I-2-a - A.L.S. - 1p. - 12mo. - {1}

1875 Sept. 28
B(eecher), C(atharine) E.: Brooklyn, N(ew) Y(ork)
 to (Archbishop John Baptist Purcell): (of Cincinnati, Ohio)

She thanks Purcell for his kind and candid expression of his views in his letter of Sept. 24. They must disagree as to the interpretation of Christ's teachings, she trusting to the ruler of language and common sense and Purcell to an infallible Pope, whose teachings however, can be gauged only by the same ruler of language and common sense. They agree that religion ought to be a part of their school education and there are only three alternatives: 1. That the Protestants yield to the Catholic minority and furnish Bible and all religious instruction; 2. that each sect have its own separate school and so break up their public school system; or 3. that there be a course of religion and moral instruction in which all agree, and supply the deficiencies in Sunday schools or clerical instruction after the day schools have closed. The first two will involve mixing politics and religion and result in engendering hate and evil passion. If the third method be adopted it it will lead to harmony and virtue. She has a friend who has been principal of a public school in this city for 25 years in a quarter where the majority are Catholic, Jew Or Nothingarians. She has all unite in the Lord's Prayer and reads only those parts of the Bible about which there is no difference of opinion, and trains the children to neatness, order, truthfulness, obedience and the Virtues urged in any like book. The consequences are so good that parents and children are all content and it is the most successful school in all respects in the city. She desires Purcell's judgment as to the probable results of the compromise method of the third alternative. The Protestant clergy are alarmed at the movement of the political parties on this question and it seems to her that Purcell has the power to allay the rising tempest. There would be no harm in Purcell's sanctioning the study of a book on religion and morals in which no contrary interpretations are taught. Nothing is so bad for society as the quarrels of professed Christians. She asks Purcell's views on her suggestions. This topic is to be discussed next month in a Clerical Association of Protestant ministers of all denominations. She asks what she shall tell her brother, Dr. Edward Beecher, a member, as to Purcell's final decision on these questions. As Purcell did before writing, she also asks God's guidance.

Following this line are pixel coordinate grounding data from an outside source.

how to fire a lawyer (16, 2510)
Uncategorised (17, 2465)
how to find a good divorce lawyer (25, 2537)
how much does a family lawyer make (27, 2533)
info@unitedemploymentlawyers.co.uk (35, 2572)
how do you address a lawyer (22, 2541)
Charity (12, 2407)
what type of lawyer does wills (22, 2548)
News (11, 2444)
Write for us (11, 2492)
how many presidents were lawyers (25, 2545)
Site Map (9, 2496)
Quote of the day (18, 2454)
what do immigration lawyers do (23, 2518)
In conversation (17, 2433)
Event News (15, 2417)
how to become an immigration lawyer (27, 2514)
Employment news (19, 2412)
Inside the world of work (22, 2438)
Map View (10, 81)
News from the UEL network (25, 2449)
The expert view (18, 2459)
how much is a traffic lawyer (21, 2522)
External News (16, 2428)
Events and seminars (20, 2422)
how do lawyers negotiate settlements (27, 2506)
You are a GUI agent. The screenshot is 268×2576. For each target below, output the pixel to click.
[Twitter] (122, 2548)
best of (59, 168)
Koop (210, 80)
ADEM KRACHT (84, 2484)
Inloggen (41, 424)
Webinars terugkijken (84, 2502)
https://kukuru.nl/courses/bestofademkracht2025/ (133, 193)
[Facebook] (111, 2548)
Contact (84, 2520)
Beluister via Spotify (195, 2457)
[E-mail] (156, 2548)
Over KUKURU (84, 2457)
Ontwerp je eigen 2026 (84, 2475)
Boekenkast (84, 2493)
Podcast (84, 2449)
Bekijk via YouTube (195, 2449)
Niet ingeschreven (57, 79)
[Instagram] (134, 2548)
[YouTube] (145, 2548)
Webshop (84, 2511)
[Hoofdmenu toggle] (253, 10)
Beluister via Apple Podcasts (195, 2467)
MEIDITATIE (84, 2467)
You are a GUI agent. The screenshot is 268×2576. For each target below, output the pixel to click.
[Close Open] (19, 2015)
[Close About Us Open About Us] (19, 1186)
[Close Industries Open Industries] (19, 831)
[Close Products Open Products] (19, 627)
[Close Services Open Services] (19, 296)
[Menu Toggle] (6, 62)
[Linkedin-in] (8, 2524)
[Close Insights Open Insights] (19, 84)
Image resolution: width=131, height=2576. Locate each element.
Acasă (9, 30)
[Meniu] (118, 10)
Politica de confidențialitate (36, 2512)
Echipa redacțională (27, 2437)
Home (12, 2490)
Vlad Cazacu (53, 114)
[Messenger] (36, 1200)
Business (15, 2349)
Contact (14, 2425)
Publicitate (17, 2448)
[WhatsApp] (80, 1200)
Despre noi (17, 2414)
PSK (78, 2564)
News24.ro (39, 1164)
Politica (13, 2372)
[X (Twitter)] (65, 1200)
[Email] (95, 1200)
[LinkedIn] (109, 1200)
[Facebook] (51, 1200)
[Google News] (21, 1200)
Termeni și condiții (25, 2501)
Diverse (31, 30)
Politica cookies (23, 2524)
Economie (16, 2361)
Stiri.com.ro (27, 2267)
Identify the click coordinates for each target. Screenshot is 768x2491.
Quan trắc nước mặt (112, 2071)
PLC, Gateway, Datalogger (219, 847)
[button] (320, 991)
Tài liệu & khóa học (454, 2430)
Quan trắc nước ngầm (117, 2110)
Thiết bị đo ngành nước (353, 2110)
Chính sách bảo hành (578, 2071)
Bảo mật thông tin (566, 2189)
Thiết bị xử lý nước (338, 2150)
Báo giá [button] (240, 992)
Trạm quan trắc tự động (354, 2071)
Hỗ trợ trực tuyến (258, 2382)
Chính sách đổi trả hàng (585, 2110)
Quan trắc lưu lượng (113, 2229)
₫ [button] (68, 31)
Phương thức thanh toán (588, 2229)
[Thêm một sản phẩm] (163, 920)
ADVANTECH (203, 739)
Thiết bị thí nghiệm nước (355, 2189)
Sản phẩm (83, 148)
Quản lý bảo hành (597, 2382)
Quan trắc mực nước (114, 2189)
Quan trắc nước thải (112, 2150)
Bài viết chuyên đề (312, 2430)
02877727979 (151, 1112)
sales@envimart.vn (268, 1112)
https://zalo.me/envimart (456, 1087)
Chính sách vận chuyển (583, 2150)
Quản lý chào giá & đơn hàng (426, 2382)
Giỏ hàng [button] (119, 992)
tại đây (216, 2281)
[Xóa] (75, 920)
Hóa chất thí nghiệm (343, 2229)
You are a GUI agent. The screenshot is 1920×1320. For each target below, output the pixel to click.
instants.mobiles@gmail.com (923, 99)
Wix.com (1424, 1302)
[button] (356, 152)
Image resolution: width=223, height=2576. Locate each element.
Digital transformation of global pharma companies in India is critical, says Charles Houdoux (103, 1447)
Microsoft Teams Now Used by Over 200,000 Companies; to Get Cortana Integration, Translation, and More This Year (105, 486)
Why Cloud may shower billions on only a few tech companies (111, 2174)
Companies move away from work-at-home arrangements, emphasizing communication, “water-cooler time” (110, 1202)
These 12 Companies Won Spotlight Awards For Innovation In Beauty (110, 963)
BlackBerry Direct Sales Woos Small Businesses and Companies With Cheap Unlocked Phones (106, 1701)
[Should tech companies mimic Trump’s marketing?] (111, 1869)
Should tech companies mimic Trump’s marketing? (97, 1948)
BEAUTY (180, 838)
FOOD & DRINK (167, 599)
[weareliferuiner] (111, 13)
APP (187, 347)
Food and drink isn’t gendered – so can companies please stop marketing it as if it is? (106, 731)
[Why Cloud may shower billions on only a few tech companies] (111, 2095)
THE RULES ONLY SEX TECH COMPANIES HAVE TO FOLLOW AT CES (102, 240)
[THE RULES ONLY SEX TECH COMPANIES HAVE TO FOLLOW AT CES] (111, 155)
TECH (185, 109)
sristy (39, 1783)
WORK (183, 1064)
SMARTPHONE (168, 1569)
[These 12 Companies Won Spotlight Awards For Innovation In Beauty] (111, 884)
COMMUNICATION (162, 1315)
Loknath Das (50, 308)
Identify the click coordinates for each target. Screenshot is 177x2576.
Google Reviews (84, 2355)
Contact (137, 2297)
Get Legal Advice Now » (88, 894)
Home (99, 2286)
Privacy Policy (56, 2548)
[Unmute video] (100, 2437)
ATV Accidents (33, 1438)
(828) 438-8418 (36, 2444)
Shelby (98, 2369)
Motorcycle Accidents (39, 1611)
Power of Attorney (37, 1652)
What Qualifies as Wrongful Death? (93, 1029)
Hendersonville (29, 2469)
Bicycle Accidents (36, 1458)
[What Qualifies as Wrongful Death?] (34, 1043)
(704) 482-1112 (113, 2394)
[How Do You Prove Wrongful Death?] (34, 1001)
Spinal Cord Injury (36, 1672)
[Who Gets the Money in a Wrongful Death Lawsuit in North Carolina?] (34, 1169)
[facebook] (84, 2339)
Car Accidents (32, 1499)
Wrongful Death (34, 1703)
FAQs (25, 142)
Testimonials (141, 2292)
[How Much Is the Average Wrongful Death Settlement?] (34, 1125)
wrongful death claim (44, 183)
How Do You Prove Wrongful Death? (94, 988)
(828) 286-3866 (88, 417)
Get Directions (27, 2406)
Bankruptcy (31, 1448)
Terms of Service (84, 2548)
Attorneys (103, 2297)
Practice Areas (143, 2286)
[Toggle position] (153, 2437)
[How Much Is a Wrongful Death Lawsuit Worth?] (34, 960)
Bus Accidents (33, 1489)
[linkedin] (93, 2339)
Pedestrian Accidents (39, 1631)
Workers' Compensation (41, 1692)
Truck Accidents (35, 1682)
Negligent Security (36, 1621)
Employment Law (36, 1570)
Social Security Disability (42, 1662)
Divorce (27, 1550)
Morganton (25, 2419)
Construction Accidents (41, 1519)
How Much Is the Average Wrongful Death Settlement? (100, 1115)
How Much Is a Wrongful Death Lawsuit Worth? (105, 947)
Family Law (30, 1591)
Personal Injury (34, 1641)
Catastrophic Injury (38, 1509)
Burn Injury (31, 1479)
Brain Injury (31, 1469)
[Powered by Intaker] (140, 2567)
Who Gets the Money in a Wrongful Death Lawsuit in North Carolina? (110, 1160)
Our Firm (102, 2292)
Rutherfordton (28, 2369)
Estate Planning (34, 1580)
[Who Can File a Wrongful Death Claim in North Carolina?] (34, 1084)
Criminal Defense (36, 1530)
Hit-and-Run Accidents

II-5-f - A.L.S. - 4pp. - 12mo. - {2}

1875 Sept. 28
McDonogh, Edward: Louisville, Ky.
 to Ja(me)s A(lphonsus) McMaster: New York, New York

He enclosed a sermon delivered by Dr. Stuart Robinson yesterday as reported in the Louisville Courier Journal. Robinson just returned from England where he attended some meeting of Evangelical humougs. Moody and Dankey. Before he left, he and his friends tried to turn Dr. Wilson out of his church but failed. Robinson now tries to regain some of his notoriety by publishing this sermon and by slandering the Pope Pius and the bishops and praising Bismarck. Formerly the non-Catholics were liberal but now they are very bigoted and listen well to what Robinson has to say. He also encloses an account of the laying of the cornerstone of the extension of the House of the Little Sisters of the Poor, who have 60 old men and women. He extends his wishes for the continued success of the Journal. (Clipping enclosed).

I-2-a - A.L.S. - 3pp. - 12mo. - {1}

1875 Sept. 28
Sherman, Ellen E.: Washington, D. C.
 to (Orestes A. Brownson): (Elizabeth, New Jersey)

Mrs. Sherman intended to visit Brownson before she went west. She had expected to go to Elizabeth from New York but was unable to. Her son told her that Brownson intended to move to Detroit. Mrs. Sherman would like to know, if she comes to Elizabeth in the first part of October, if Brownson would be there. When they are settled, Mrs. Sherman would like for Brownson to visit her when he goes to Detroit. Mrs. Sherman would like Brownson to Know a Dr. J. J. Bigelow, a learned man. She will make all the arrangements. Also she would like her mail addressed to General Charles Ewing.